Le recul de l'activité dans le bâtiment en Rhône-Alpes menace le tissu des entreprises. Des entreprises et des compétences peuvent disparaitre alors que la formation des jeunes prend du retard.
Le secteur du bâtiment en Rhône-Alpes connait une crise sans précédent depuis 1975, avec 33 000 logements construits en un an à la fin du mois d'août, contre 31 500 logements construits il y a trente ans. Le nombre de logements mis en chantiers a reculé a reculé en moyenne de 22,5%, avec des baisses de 28% dans la Loire et même de 37% dans le Rhône, département il est vrai très actif.
Le secteur de la rénovation est aussi en panne. Il permet souvent de rebondir quand la construction neuve s'essouffle. Le marché des locaux d'activité recule aussi, en un an de 12,4%. Les conséquences de cette situation sont gravissimes, ont rappelé ce lundi Jacques Blanchet et les présidents des fédérations du Bâtiment des départements de Rhône-Alpes. Si rien n'est fait, la situation va continuer à se dégrader fortement, avec des conséquences très lourdes sur l'emploi. Le secteur du bâtiment a perdu plus de 6000 emplois en Rhône-Alpes ces quatre dernières années. Il pourrait en perdre autant en une année, plus de 6000 en 2015.

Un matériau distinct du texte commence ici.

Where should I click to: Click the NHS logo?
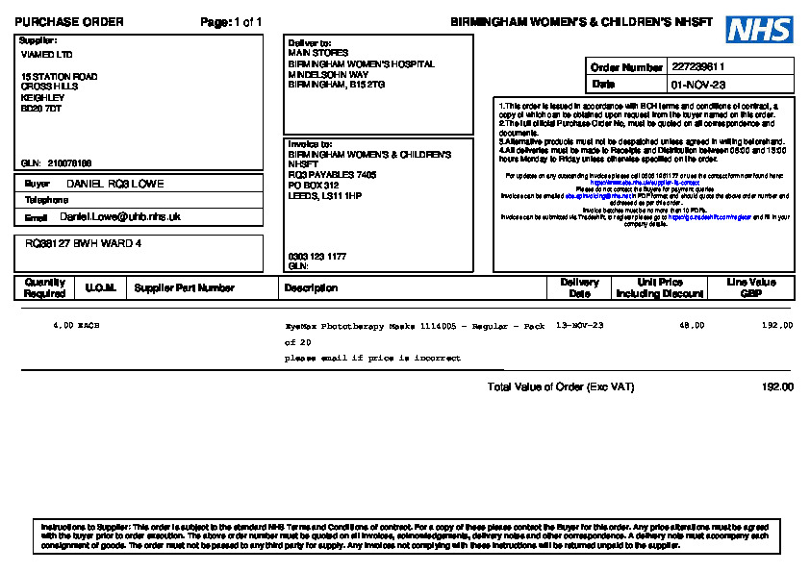click(759, 30)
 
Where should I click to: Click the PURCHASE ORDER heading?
click(69, 22)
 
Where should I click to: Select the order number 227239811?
click(698, 67)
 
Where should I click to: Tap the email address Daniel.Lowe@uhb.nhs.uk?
click(120, 217)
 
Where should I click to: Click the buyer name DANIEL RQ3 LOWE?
click(114, 184)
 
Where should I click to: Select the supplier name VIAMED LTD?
click(46, 55)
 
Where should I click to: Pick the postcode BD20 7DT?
click(41, 109)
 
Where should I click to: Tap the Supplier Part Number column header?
click(185, 287)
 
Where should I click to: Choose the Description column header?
click(311, 287)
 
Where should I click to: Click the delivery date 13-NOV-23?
click(580, 326)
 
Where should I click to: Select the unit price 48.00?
click(692, 326)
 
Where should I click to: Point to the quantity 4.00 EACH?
click(76, 326)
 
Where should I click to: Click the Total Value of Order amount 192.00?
click(777, 387)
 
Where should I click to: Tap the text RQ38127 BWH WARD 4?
click(84, 244)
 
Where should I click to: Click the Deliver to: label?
click(310, 43)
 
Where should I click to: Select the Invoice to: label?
click(310, 144)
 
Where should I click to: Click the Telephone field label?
click(46, 200)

La situation menace le tissu même des entreprises. des entreprises en difficultés sont de plus en plus directement liquidées lorsque leur dossier est examiné par les tribunaux de commerce. Des entreprises, parfois très anciennes, plus que centenaires, peuvent disparaitre. Des compétences peuvent disparaitre, et avec elle la capacité de répondre aux besoins de la modernisation du patrimoine bâti. L'incertitude dissuade les chefs d'entreprises d'embaucher et de former. Alors que 5% des entreprises sont déjà reconnues Garantes de l'Environnement, que 4 à 5% d'autres pourraient l'être d'ici à la fin de l'année, les rendez-vous de la rénovation thermiques risque quand même d'être compromis.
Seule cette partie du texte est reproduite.